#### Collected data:
-=-=-
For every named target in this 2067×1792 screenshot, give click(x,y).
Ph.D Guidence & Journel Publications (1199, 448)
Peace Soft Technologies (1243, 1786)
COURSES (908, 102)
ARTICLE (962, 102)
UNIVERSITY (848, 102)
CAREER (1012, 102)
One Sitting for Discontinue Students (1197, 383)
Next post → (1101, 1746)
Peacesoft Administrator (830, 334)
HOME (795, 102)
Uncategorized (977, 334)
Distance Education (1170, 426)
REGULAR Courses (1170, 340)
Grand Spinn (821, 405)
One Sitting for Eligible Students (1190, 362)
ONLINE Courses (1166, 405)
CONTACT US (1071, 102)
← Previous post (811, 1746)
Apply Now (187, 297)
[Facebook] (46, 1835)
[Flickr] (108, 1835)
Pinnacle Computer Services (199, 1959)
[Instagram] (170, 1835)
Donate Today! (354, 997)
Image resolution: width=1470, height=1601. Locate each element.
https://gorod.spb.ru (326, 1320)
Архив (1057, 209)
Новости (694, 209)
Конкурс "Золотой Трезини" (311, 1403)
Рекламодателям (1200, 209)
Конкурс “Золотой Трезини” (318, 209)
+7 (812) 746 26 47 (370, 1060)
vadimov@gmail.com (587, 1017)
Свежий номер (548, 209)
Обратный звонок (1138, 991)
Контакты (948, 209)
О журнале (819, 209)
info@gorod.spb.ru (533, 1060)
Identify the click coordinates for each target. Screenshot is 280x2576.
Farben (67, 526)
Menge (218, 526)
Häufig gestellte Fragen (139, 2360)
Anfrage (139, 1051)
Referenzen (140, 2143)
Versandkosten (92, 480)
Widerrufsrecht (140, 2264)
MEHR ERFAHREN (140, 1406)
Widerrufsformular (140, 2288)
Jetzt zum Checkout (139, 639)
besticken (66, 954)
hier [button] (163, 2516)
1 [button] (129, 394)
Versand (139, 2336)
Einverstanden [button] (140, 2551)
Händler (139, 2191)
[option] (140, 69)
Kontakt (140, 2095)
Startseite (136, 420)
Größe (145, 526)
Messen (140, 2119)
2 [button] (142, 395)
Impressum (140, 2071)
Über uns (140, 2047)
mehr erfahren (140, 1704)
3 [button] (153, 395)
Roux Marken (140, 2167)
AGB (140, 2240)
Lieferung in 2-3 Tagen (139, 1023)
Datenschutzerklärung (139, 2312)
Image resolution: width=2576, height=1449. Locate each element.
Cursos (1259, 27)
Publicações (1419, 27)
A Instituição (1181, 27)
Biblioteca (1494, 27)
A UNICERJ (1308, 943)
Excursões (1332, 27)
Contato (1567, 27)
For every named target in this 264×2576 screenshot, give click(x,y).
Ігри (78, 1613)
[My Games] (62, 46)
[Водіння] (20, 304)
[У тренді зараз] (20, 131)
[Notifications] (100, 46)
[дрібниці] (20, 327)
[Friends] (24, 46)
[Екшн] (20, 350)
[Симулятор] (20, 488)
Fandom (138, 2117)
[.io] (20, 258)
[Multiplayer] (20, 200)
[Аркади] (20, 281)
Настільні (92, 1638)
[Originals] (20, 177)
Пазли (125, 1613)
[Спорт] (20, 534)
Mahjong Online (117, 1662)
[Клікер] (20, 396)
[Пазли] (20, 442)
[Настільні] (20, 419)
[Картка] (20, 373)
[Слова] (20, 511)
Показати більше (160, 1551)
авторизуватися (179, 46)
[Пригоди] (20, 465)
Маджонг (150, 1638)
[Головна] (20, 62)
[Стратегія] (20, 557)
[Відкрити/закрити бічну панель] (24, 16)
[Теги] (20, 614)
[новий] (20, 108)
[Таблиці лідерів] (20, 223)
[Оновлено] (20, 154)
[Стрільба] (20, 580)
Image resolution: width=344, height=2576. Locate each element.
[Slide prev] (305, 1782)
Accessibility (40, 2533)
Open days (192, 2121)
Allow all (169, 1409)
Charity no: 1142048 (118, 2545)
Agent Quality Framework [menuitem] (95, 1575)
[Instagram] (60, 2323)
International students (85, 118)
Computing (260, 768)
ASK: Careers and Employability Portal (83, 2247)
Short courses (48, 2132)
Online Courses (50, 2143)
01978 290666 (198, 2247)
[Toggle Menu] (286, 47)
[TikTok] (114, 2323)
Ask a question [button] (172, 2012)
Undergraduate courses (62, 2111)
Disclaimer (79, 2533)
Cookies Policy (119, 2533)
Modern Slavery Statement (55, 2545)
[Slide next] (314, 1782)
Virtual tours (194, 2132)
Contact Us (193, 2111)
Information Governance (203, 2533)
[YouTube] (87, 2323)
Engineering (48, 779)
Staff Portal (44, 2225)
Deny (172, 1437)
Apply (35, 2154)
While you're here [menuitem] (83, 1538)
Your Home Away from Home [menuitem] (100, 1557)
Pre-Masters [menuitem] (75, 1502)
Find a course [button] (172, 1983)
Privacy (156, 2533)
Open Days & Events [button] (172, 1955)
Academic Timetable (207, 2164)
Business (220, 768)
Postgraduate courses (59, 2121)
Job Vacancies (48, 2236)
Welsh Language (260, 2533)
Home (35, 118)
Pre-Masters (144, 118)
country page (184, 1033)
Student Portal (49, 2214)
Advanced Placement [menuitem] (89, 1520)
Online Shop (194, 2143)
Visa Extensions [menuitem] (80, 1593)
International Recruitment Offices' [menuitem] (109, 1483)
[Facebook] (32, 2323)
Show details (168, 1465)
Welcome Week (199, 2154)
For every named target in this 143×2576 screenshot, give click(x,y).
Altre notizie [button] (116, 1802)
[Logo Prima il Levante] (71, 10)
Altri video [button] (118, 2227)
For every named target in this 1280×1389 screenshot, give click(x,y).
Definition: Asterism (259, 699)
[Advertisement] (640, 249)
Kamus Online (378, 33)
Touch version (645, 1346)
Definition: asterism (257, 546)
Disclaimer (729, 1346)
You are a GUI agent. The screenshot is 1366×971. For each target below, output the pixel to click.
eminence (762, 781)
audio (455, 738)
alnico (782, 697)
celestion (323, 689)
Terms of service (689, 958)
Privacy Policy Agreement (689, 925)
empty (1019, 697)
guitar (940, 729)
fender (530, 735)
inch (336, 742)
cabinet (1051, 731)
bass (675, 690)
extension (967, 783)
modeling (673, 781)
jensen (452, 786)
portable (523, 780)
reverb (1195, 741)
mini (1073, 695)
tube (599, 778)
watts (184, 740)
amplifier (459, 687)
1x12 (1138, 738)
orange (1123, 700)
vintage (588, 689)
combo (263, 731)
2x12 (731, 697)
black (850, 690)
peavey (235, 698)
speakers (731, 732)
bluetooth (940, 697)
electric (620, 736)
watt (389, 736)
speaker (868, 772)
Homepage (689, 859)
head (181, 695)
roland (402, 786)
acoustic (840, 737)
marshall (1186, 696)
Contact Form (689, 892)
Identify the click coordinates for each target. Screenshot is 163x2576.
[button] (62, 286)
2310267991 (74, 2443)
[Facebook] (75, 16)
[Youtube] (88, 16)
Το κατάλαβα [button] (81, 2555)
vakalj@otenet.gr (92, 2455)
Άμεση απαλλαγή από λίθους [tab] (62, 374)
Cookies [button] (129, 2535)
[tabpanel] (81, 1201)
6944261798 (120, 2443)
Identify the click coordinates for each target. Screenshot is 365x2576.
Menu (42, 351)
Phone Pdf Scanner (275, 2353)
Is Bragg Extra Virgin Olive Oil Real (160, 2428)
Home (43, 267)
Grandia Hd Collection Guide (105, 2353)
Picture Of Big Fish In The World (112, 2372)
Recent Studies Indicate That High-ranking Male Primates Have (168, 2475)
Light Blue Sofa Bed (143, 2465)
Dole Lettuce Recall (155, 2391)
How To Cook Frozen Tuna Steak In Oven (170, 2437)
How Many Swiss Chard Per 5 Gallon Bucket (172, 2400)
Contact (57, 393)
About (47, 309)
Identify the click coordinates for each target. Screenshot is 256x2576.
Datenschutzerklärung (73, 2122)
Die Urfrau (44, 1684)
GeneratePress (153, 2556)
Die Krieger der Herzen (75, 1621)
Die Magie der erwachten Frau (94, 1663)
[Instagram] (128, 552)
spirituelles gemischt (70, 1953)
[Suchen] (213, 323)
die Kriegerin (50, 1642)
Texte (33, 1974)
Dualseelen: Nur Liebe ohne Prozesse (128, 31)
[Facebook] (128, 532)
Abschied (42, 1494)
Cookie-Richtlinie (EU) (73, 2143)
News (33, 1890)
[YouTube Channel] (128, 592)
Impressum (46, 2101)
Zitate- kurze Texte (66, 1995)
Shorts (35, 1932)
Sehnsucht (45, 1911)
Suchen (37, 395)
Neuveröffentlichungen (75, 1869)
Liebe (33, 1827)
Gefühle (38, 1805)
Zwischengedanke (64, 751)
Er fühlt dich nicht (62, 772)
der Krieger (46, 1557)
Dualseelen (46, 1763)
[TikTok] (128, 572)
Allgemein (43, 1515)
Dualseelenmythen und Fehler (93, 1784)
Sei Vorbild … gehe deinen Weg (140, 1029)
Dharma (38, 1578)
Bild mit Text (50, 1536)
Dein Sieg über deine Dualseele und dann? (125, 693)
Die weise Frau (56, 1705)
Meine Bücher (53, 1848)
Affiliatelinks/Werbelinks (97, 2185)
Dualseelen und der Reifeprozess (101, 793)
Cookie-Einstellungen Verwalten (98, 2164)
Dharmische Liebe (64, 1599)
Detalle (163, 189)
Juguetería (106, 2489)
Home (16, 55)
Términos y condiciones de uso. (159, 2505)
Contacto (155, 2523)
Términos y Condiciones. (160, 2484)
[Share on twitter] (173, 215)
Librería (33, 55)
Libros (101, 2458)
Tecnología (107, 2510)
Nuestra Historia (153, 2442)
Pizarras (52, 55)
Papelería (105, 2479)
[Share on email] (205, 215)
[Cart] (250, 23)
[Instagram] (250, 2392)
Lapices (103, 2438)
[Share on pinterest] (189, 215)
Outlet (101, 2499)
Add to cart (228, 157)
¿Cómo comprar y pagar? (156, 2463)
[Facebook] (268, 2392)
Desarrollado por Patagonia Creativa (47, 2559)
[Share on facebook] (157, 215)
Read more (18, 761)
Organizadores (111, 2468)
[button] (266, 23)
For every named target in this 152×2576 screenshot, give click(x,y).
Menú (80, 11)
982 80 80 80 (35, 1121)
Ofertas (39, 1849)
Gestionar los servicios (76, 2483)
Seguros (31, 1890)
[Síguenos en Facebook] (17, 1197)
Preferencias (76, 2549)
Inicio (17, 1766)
-=-=-
#### Task directions:
Across all the entries above, how many lines hold the word "Definition"? Answer with the number only.

#### Written reply:
2